++++ Given information
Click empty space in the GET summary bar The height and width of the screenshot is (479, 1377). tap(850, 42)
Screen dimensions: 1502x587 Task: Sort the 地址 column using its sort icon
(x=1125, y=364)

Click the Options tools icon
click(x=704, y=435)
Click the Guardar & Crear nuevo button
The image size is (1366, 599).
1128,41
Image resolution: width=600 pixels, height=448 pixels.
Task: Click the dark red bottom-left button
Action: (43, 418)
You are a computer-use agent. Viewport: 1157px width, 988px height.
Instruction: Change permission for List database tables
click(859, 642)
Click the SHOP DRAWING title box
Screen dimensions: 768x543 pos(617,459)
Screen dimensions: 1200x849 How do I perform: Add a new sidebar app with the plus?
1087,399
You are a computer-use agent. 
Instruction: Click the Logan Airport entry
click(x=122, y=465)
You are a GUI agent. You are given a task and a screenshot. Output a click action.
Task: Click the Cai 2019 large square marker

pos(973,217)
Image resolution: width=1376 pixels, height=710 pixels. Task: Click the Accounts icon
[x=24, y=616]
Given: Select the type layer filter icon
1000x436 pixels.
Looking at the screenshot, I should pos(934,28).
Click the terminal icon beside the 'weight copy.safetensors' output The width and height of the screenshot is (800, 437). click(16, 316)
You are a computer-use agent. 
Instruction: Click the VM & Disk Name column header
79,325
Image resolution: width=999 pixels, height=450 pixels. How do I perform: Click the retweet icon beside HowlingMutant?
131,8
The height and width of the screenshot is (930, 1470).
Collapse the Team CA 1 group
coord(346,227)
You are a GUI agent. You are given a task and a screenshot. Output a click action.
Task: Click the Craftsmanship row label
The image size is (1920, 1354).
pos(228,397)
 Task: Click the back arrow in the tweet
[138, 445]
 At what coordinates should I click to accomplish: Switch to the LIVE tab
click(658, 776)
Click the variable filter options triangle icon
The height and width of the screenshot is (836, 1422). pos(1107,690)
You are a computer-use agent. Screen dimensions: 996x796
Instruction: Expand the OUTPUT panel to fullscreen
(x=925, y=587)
++++++++
Instructions to follow:
What is needed is an exact transcription of every record above.

Solution for this problem:
Click empty space in the GET summary bar The height and width of the screenshot is (479, 1377). tap(850, 42)
Screen dimensions: 1502x587 Task: Sort the 地址 column using its sort icon
(x=1125, y=364)

Click the Options tools icon
click(x=704, y=435)
Click the Guardar & Crear nuevo button
The image size is (1366, 599).
1128,41
Image resolution: width=600 pixels, height=448 pixels.
Task: Click the dark red bottom-left button
Action: (43, 418)
You are a computer-use agent. Viewport: 1157px width, 988px height.
Instruction: Change permission for List database tables
click(859, 642)
Click the SHOP DRAWING title box
Screen dimensions: 768x543 pos(617,459)
Screen dimensions: 1200x849 How do I perform: Add a new sidebar app with the plus?
1087,399
You are a computer-use agent. 
Instruction: Click the Logan Airport entry
click(x=122, y=465)
You are a GUI agent. You are given a task and a screenshot. Output a click action.
Task: Click the Cai 2019 large square marker

pos(973,217)
Image resolution: width=1376 pixels, height=710 pixels. Task: Click the Accounts icon
[x=24, y=616]
Given: Select the type layer filter icon
1000x436 pixels.
Looking at the screenshot, I should pos(934,28).
Click the terminal icon beside the 'weight copy.safetensors' output The width and height of the screenshot is (800, 437). click(16, 316)
You are a computer-use agent. 
Instruction: Click the VM & Disk Name column header
79,325
Image resolution: width=999 pixels, height=450 pixels. How do I perform: Click the retweet icon beside HowlingMutant?
131,8
The height and width of the screenshot is (930, 1470).
Collapse the Team CA 1 group
coord(346,227)
You are a GUI agent. You are given a task and a screenshot. Output a click action.
Task: Click the Craftsmanship row label
The image size is (1920, 1354).
pos(228,397)
 Task: Click the back arrow in the tweet
[138, 445]
 At what coordinates should I click to accomplish: Switch to the LIVE tab
click(658, 776)
Click the variable filter options triangle icon
The height and width of the screenshot is (836, 1422). pos(1107,690)
You are a computer-use agent. Screen dimensions: 996x796
Instruction: Expand the OUTPUT panel to fullscreen
(x=925, y=587)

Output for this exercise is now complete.